*Supplied material*:

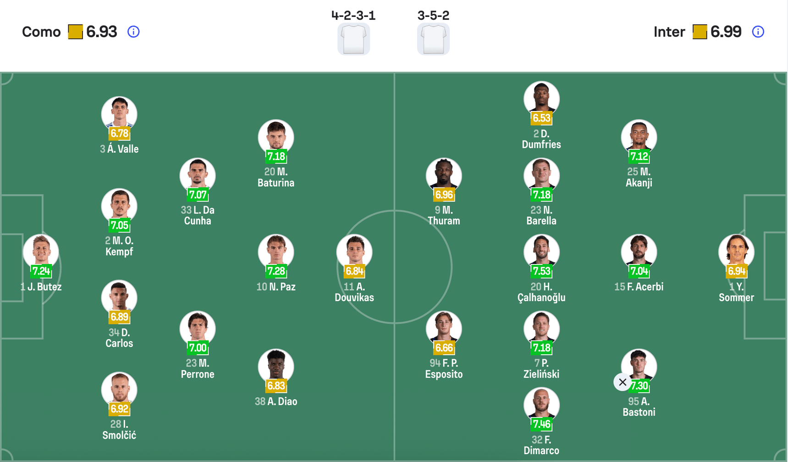788x462 pixels.
Task: Select the 7.28 rating badge on N. Paz
Action: (276, 271)
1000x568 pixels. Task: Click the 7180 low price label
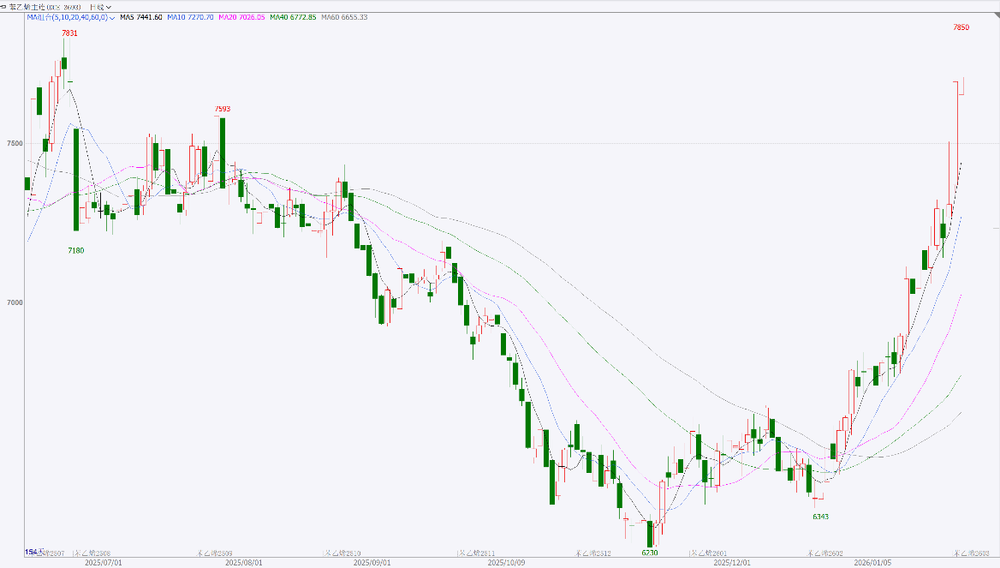77,249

*Task item*: Write out a verbatim copy of the lines from the line that contains "1000x568 pixels. Task: Click" through the end of the entries above; pictures are not copied.

*Exercise output*:
1000x568 pixels. Task: Click the 7180 low price label
77,249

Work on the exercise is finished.